Vencedor do Prêmio Jabuti deste ano na categoria Escritor Estreante, o médico Marcelo Henrique Silva mergulhou nos anos 1980 e 1990 para escrever sobre a história da chegada do HIV no Brasil. “Sangue neon” se inspira na jornada da travesti Brenda Lee, assassinada em 1996, para costurar enredos e depoimentos que traçam o cenário assustador de como a Aids apavorou, sobretudo, a comunidade homossexual e transexual e como essa comunidade se organizou para reagir.
Pernambucana, Brenda Lee se mudou para São Paulo e lutou contra preconceitos e dificuldades vividas pelas pessoas trans. Mas conseguiu comprar imóveis e montou uma pensão em São Paulo para abrigar travestis que enfrentavam a rejeição de suas famílias. Quando surgiu a epidemia da Aids e do HIV, a casa se tornou um local de acolhimento para quem chegava à cidade em busca de tratamento. Era o Palácio das Princesas, um casarão que resiste até hoje no bairro do Bixiga.
“O livro foi inspirado na história dela.

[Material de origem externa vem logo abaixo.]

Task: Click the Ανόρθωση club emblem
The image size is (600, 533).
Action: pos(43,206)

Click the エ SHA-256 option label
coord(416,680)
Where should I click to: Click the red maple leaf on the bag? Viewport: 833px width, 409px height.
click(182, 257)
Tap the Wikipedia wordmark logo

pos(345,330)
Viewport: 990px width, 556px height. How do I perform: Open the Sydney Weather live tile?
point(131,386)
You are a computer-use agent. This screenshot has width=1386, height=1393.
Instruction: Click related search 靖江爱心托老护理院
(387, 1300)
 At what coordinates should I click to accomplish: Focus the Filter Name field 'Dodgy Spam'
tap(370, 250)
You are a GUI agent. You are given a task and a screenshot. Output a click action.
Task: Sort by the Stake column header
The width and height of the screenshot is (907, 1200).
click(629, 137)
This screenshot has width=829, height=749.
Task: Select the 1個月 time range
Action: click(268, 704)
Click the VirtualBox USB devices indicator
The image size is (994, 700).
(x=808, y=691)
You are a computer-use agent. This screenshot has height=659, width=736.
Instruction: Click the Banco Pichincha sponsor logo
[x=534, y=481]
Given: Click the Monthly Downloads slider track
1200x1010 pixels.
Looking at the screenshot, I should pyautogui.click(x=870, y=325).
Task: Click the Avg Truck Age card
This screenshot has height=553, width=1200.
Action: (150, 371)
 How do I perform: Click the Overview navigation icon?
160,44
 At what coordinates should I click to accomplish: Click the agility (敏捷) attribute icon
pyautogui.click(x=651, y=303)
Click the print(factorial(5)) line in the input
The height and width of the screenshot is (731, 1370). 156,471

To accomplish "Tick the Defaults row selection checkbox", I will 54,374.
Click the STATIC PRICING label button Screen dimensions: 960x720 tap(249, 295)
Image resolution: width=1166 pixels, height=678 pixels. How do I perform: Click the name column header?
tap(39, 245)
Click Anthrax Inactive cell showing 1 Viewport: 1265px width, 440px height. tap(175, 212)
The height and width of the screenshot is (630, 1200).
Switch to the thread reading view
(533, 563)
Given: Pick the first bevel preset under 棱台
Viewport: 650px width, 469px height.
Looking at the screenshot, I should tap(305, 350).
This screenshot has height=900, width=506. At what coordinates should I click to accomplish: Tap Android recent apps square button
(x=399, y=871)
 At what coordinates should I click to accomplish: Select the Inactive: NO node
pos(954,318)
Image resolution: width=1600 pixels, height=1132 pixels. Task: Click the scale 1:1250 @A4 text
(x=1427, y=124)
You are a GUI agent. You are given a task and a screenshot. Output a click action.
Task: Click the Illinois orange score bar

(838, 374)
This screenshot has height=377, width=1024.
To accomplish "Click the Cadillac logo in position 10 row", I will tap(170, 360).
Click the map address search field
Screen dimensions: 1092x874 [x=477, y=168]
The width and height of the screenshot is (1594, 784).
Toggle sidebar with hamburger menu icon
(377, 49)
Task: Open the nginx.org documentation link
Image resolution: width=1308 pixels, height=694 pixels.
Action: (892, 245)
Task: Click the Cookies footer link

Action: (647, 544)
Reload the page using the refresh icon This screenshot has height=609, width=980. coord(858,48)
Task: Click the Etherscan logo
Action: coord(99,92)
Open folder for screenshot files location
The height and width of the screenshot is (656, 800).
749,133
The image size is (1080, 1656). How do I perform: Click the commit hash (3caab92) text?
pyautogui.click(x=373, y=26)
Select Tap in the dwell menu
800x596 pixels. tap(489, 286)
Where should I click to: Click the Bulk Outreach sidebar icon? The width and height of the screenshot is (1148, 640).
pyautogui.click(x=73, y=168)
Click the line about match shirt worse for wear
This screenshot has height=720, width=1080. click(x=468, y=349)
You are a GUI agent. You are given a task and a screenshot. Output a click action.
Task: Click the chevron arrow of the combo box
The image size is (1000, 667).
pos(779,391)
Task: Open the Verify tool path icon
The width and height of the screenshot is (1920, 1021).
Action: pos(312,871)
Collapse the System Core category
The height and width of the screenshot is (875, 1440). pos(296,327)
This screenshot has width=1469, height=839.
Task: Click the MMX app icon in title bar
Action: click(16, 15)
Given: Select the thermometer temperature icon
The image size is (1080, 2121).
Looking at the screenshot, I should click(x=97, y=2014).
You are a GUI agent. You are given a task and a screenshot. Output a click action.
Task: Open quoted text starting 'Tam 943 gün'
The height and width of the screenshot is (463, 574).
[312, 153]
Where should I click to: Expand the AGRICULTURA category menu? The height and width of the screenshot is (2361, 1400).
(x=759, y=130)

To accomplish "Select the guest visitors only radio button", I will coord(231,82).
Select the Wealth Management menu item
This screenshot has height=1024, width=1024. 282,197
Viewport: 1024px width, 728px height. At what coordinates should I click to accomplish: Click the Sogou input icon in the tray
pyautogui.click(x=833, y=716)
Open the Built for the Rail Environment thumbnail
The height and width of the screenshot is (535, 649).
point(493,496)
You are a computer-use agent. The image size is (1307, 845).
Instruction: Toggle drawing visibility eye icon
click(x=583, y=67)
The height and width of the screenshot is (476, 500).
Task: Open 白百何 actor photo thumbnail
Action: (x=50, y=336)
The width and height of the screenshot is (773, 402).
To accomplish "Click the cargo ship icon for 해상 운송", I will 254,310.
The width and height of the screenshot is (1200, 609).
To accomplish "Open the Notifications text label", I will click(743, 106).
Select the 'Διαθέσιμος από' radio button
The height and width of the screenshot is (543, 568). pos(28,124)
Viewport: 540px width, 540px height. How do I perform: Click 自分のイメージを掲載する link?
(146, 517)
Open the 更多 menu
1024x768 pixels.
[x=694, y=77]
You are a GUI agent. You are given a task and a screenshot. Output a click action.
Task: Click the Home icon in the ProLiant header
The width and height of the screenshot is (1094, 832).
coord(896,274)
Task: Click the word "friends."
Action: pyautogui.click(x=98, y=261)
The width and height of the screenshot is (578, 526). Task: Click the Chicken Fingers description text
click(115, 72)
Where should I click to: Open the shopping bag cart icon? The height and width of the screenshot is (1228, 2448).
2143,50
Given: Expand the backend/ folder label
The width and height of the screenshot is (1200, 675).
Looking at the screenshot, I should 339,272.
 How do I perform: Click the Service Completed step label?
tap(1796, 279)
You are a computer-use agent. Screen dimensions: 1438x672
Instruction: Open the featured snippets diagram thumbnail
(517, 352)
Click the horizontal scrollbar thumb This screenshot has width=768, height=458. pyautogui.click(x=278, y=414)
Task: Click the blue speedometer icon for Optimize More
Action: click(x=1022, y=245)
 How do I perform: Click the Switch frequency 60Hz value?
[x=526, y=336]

É um livro de ficção inspirado em histórias reais, de como as pessoas reagiram e se organizaram para enfrentar um mal que o Estado não tomou responsabilidade na época ou demorou muito para tomar responsabilidade”, disse Silva à coluna.
Com uma carreira iniciada como médico da família, o autor usou sua vivência na pandemia da Covid-19 para escrever o livro. “Quando eu me formei, começou a pandemia. Então, eu coloquei um pouco da minha experiência, também, diante desse enfrentamento de uma coisa desconhecida, de um mal desconhecido”, afirmou, destacando a luta de jovens médicos na época, que foram ouvidos para “Sangue neon”.
Gay, o mineiro de 32 anos voltou seu olhar para a comunidade trans e faz questão de dizer: “Não existe LGB sem T”. A frase é uma contestação ao movimento internacional que tenta separar as pessoas trans e fragmentar a sigla LGBTQIAPN+.
“Só para a gente pensar, olha essa sopa de letrinhas. A gente não tem nada a ver um com o outro. Qual é a única coisa que une essas letras todas? É a violência. Então, essa sigla é uma forma de enfrentar a violência. E a gente consegue fazer isso se articulando, com união e com respeito”, avaliou.
No ano passado, o manuscrito de “Sangue neon” ganhou o primeiro Prêmio Alta de Literatura e, assim, a chance de ser publicado pela AltaBooks, com a editora Faria e Silva. Agora, a esperança do escritor é que o prêmio Jabuti ajude a abrir portas.
“Quero fazer experimentações. Estou pensando em um livro de contos”, disse Marcelo Henrique Silva, que atua como radiologista de oncologia na rede pública de Belo Horizonte.